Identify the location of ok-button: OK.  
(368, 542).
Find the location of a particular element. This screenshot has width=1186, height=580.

==

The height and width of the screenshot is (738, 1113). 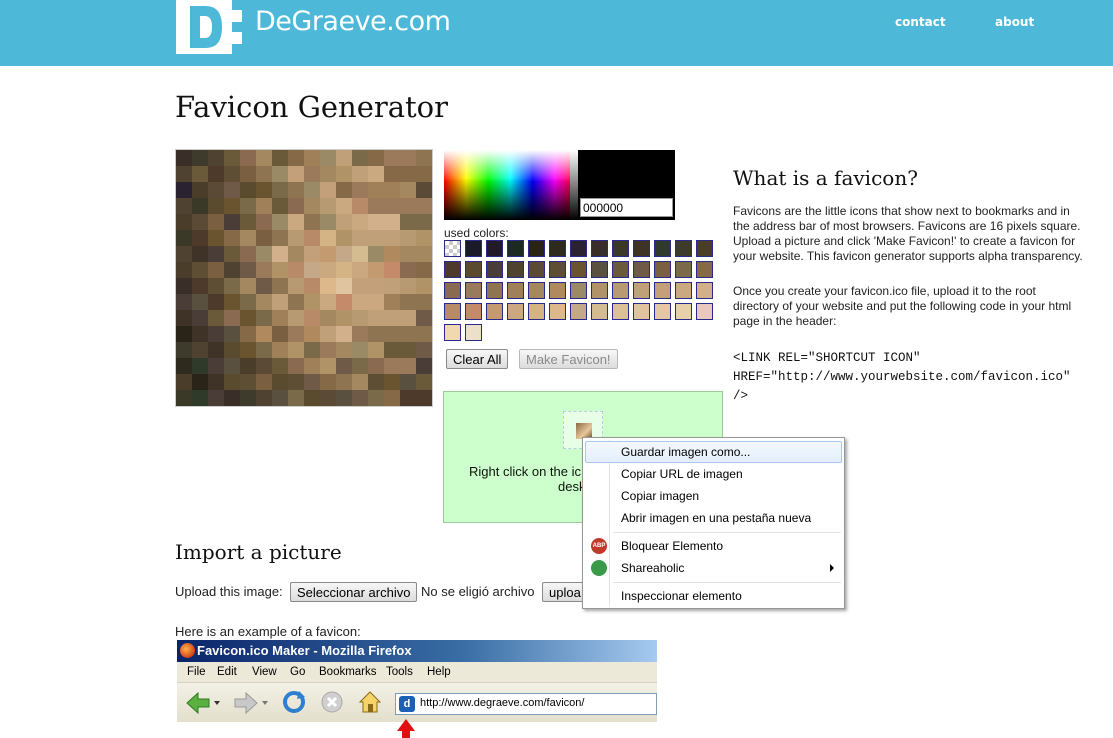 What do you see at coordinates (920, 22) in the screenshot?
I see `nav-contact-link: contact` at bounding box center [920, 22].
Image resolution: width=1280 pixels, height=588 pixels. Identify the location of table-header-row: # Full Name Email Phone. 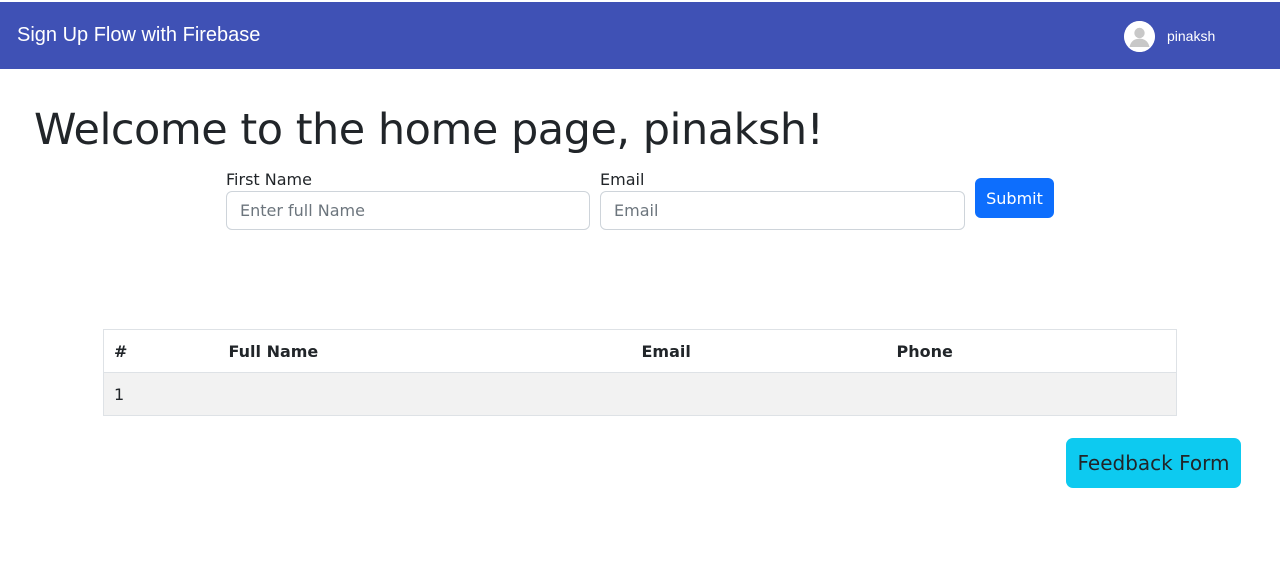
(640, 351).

==

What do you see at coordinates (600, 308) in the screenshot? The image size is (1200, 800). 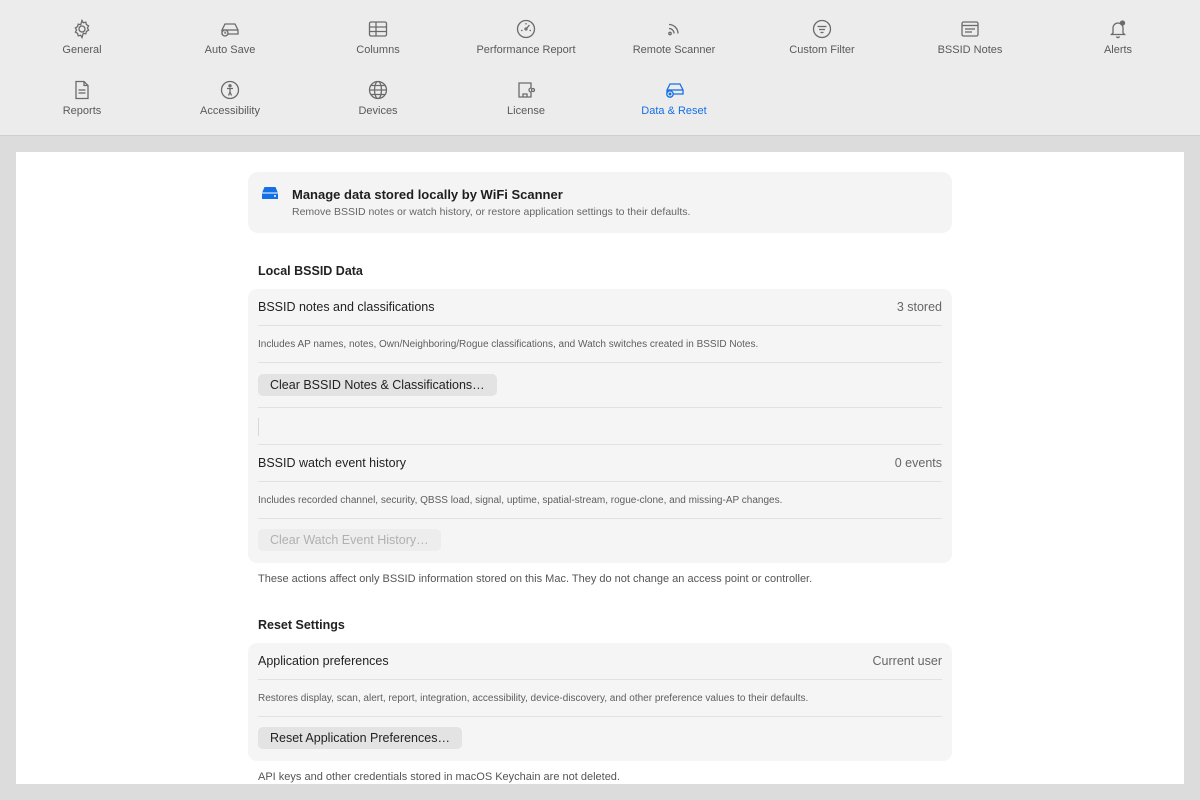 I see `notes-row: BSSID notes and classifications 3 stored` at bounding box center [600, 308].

* _Exercise_
Repeat the lines word for word, starting with the line that contains "Identify the location of ok-button: OK." and going on through the line that contains "Find the location".

* _Output for this task_
Identify the location of ok-button: OK.  
(368, 542).
Find the location of a particular element. This screenshot has width=1186, height=580.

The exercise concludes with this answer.